Default register initialization values and functions to encode/decode and transmit/receive packets of data do not equal an operating system in my book. Maybe you draw the line at a different level of the stack than I do.
I'm totally willing to be admit that I might be wrong about this, but I wasn't under the impression that Broadcom and Atheros and Intel were using ARM CPUs in their wifi/bluetooth/GPS chipsets.
The missing piece here is that WiFi/Bluetooth/GPS chipsets ARE usually using ARM CPUs internally. GPUs generally run a funky DSP-like core but there's still some kind of OS scheduling tasks and running code to interact with the main CPUs.
The cost of laying down a fully-fledged CPU has reduced to the point where it's simpler and less risky to use an off-the-shelf ARM core (or similar), instead of a big bunch of hard logic combined with coefficient. And most of those CPUs have some sort of runtime, which is an OS, depending on where you draw the line on that.
Maybe the future is in making calls over the Internet, not a private cellular network?
Or maybe the future is in open source software defined radio?
I never tried it, but I heard OpenMoko could run BSD.
In any event, I hope the future is one where I can read, modify and compile the source for my handheld's bootloader and operating system, as I currently can do with my laptop's bootloader and operating system.
It's from Frank Herbert's Dune :( Sad because I read this series (all six, I kid you not!! 1,2,6 are good 3,4,5 not so good) 25 years ago nearly and I had forgotten this specific detail. Time is indeed a cruel mistress and thanks for making me feel old :)
So maybe a relevant question as we move away from desktop computing is whether your mobile device can be identified through online activity, such as commenting, searching, email etc. This would be useful for locating dissidents.
This is all a bit over the top. Yes, the baseband may be compromisable, that doesn't mean that the operating system is. Your photos, data etc should be safe as long as there aren't further exploits (which of course exist).
Furthermore, i have yet to hear of a slave high level operating system to the baseband. iOS or android being initialised and commanded by a secondary baseband OS would just be a bizarre setup. That of course does not mean that the baseband doesn't pass commands to the high level OS. Though if the interface is well shielded, exploiting it could be tough (correct me if I'm wrong, but I don't think baseband exploits exist for iPhone 5/5s).
Now, I'm sure the NSA however have some interesting possibilities that Angela Merkel would be all to keen to know about ;).
.. and by unfettered, we mean it has DMA access to the application processor. It's not a hook or an API call or some functions it can call - it has low level bit for bit access to manipulate the CPU that your OS (like android) runs on.
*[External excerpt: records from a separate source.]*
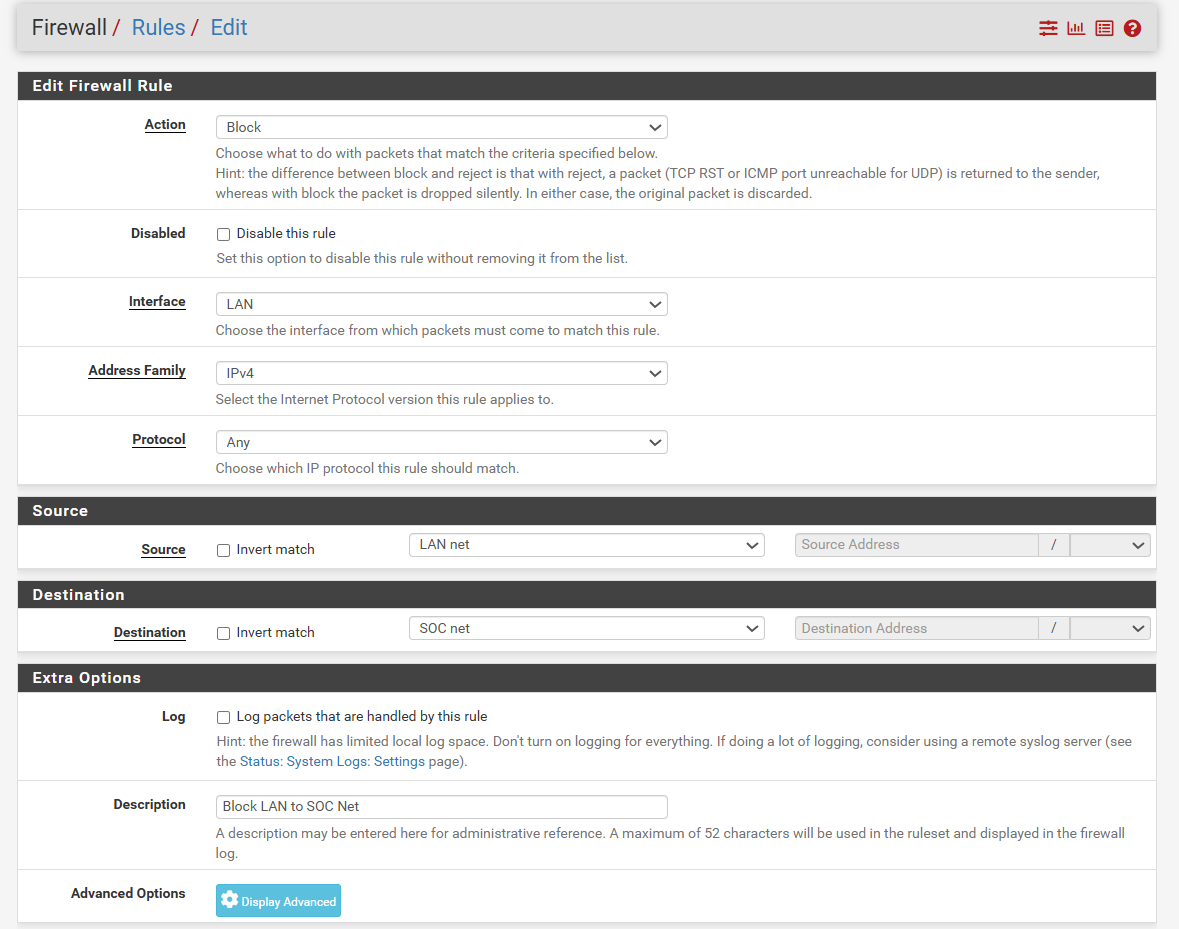Open Destination type dropdown showing SOC net
1179x929 pixels.
tap(586, 628)
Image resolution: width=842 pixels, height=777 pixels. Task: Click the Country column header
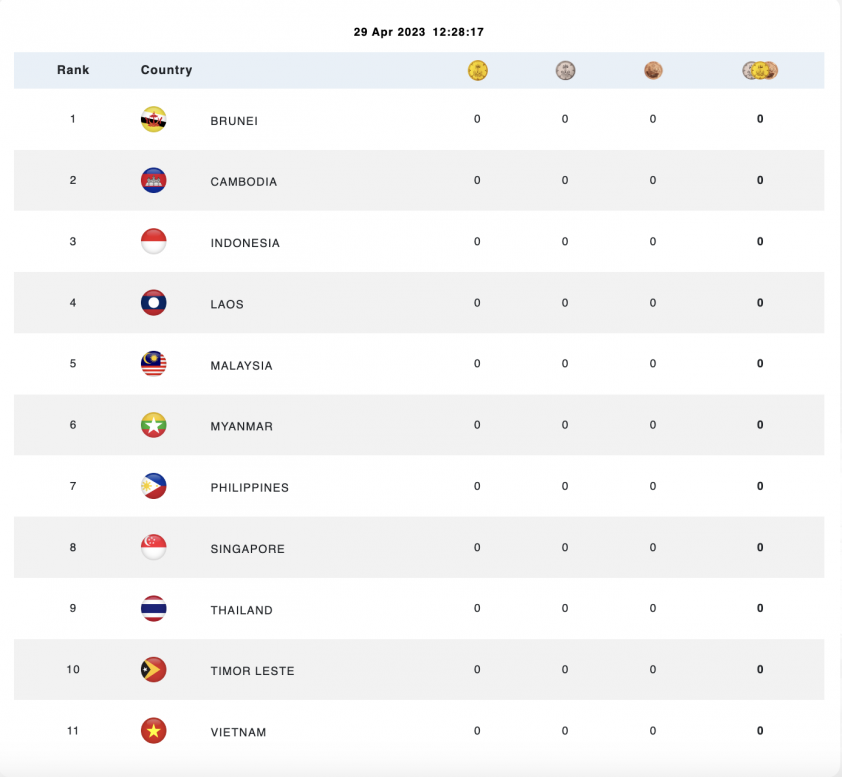166,70
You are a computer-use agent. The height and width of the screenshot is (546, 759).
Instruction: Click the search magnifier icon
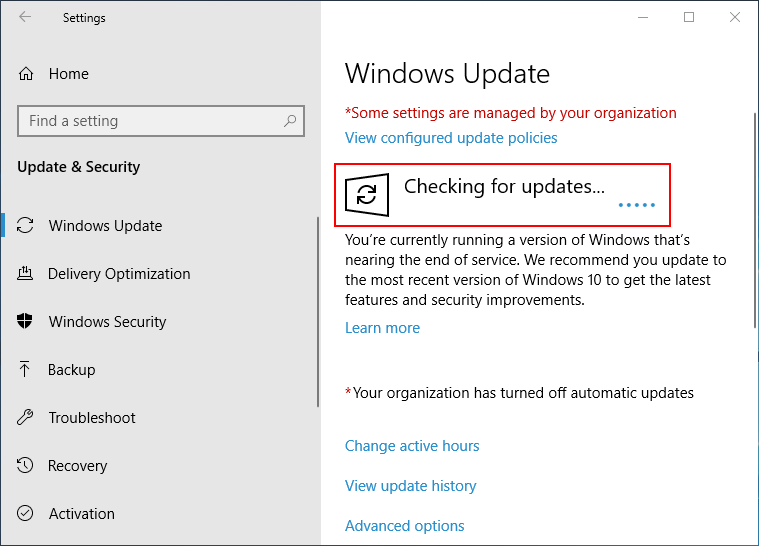[290, 121]
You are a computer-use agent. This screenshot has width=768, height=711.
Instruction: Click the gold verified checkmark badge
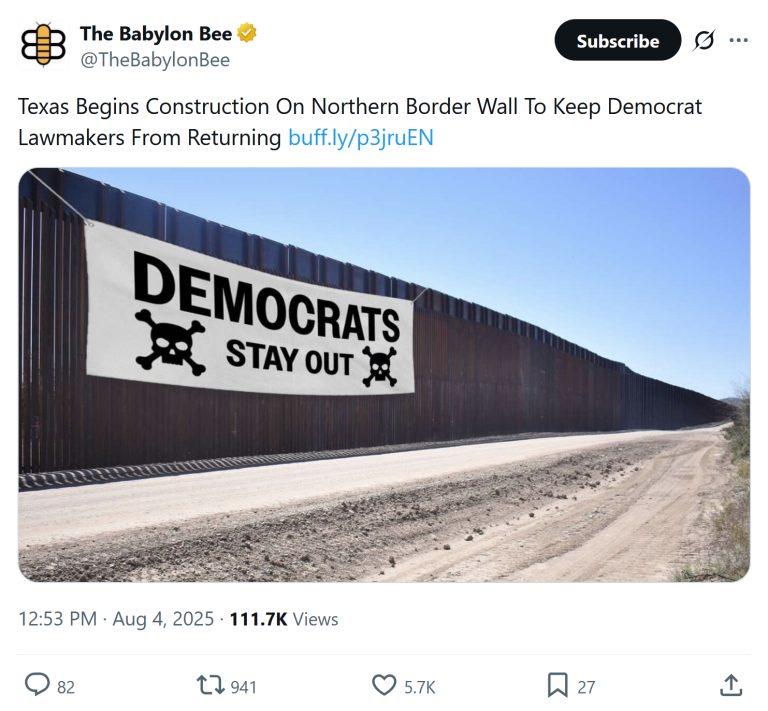[x=246, y=33]

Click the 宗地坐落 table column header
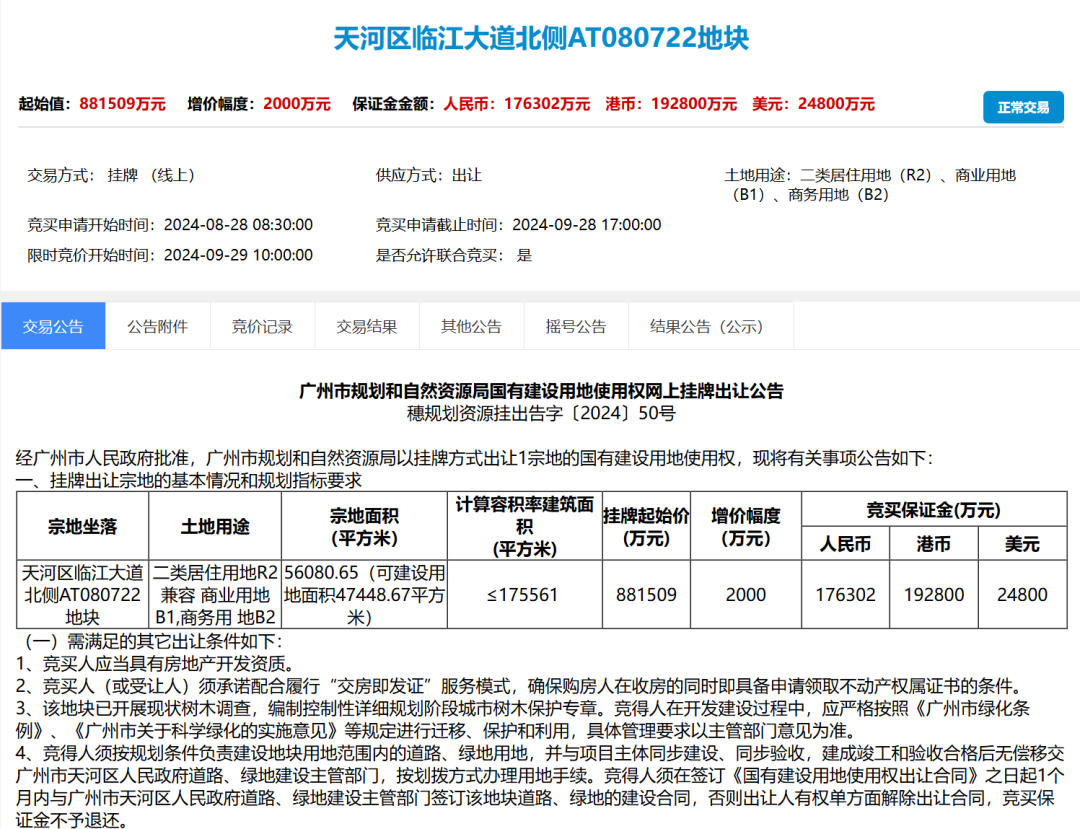82,527
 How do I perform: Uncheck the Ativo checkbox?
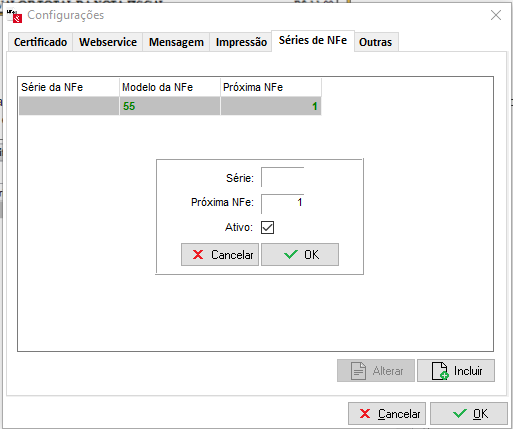[267, 228]
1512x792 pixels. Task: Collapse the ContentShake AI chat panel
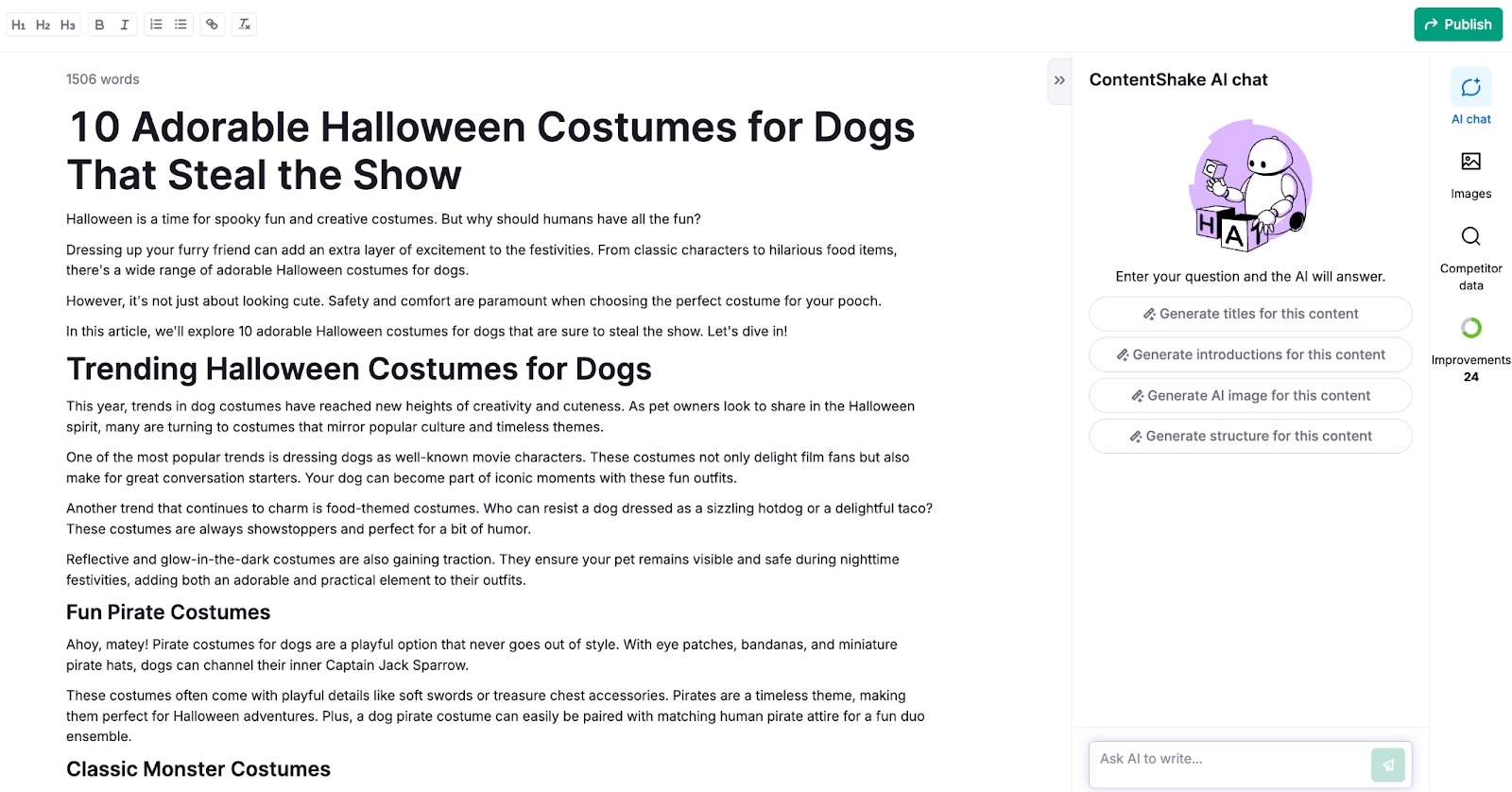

Further, your carrier (verizon, att, whatever) can push OTA updates and commands straight to baseband via the radio, bypassing the CPU and OS (like android) and manipulating the phone on a low level bit by bit basis.
Even the most well secured, rooted, reloaded phone has every piece of it totally owned by the carrier, via the baseband processor.
DMA has security modes, implemented by pretty much every standard baseband chip in use today (Qualcomm, Infineon, you name it). In the oldern days baseband exploits were used to crack iPhones. As far as I'm aware of, this hasn't happened in the last two generations of iPhones. So no, you do not have unfettered access to all the data, only the "baseband" segment, unless you manage to hack your security setting for the baseband. For which you first have to hack the Primary OS. I hope you get the theme..
While the reasons stated by the gp might not be the best ones to justify his assertion, browsers are an environment for running arbitrary untrusted code, and have a lot of similarities with operating systems (like job control, memory management, hardware access, etc).